Orange: open to all
More on Treo 600
Orange and Handspring will launch the Palm OS-based Treo 600 smart phone in Europe this October.
Orange says that the new Treo 600 smart phone, which features a number of functions designed to improve the user experience, will not be locked. This will allow users to install applications from across the Palm OS spectrum and means that Orange will avoid alienating loyal users of Palm OS devices.
The new Treo 600, costing around E500, will be exclusively available to Orange subscribers in the UK, France and Switzerland from late October or early November. It features Handspring's miniature Qwerty keyboard, which is akin to conventional mobile handsets. Motive power comes from an ARM-based Texas Instruments OMAP 310 processor and Palm OS 5.2, the first device from Handspring to feature the 32-bit OS.
Interesting new features include a 'chat' interface for SMS text messaging that provides a similar experience to instant messaging and the ability to handle six concurrent voice calls. The device also features quad-band GSM/GPRS connectivity, making it one of the few handsets that are able to access 850MHz networks in North America.

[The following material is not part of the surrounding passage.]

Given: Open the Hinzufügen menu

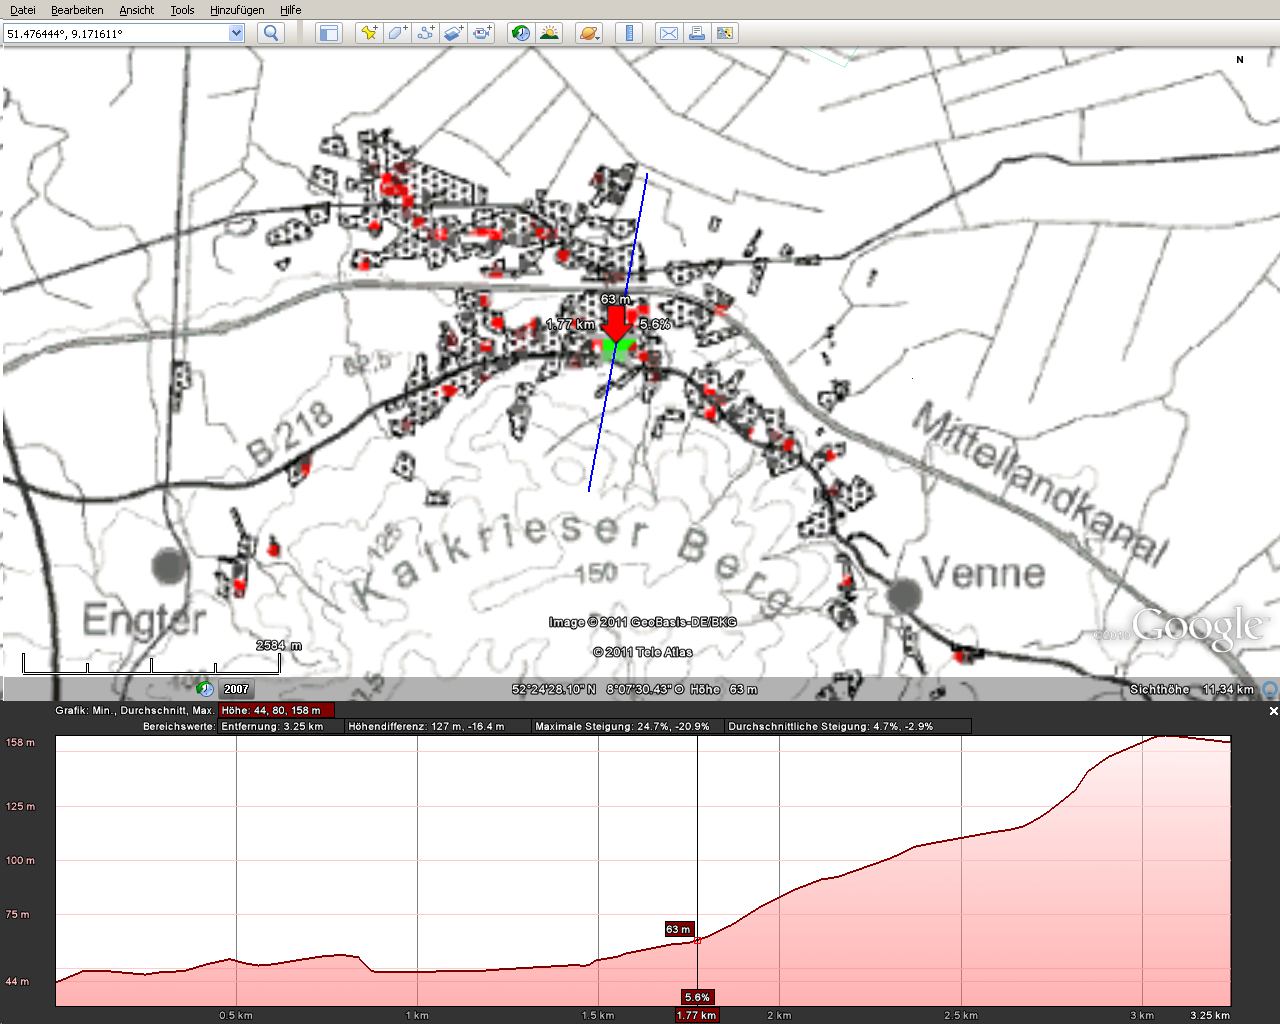Looking at the screenshot, I should 237,10.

Notably, a number of increasingly common mobile handset features are missing from the Treo 600, including Bluetooth, instant messaging, and mobile Java.
However, many of these can be added as extras from Orange's portal, as software or as an SDIO-compatible card for hardware.

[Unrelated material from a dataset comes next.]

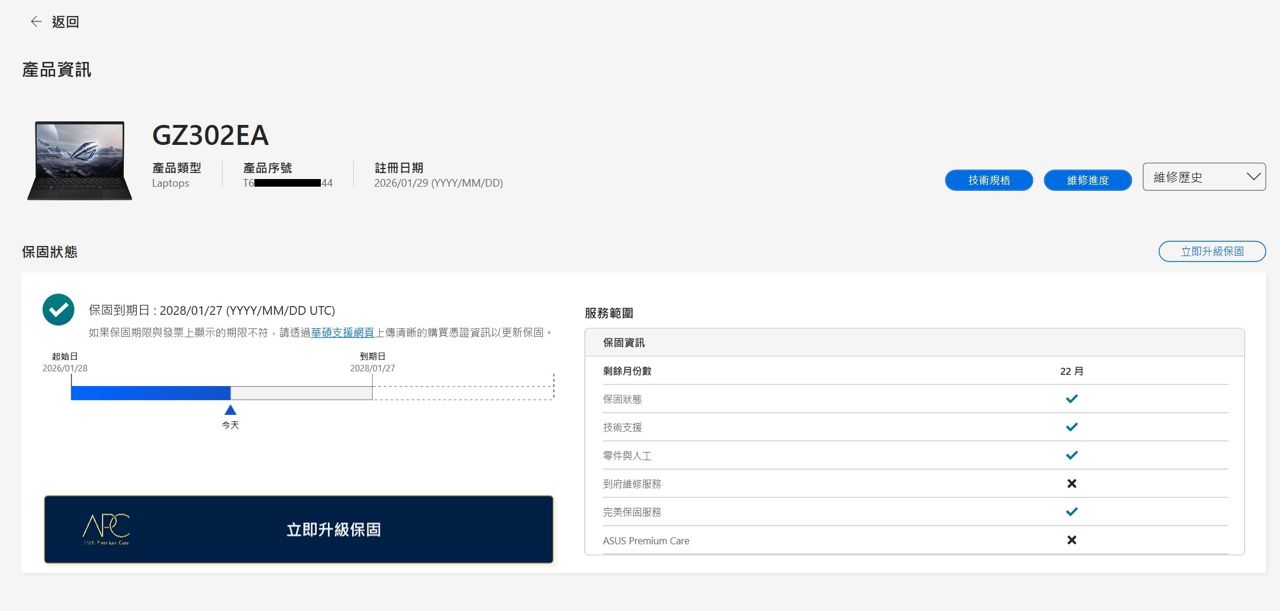
Task: Click the X mark for 到府維修服務
Action: click(1071, 483)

According to Martin Keogh, Orange's vice president of global product management, the decision to leave the Treo 600 open to third-party applications reflects the "maturity of the developer environment" compared with that for its Microsoft Windows Mobile-based smart phones, including the SPV, SPV e100 and the newly announced Motorola MPx200.
David Nagel, president and CEO of Palm OS developer PalmSource, says that Orange's decision also reflects the consistency of the Treo 600 as a smart phone, which is good news to users of most other such devices.
Any decision to limit the device to applications signed by Orange could easily have alienated loyal users of Palm OS devices, a fact that has not been lost on Orange. However, the ramifications of Orange's decision extend beyond the Treo 600 to its other smart phones, and the operator is actively seeking to create a more level playing field of openness across its offerings.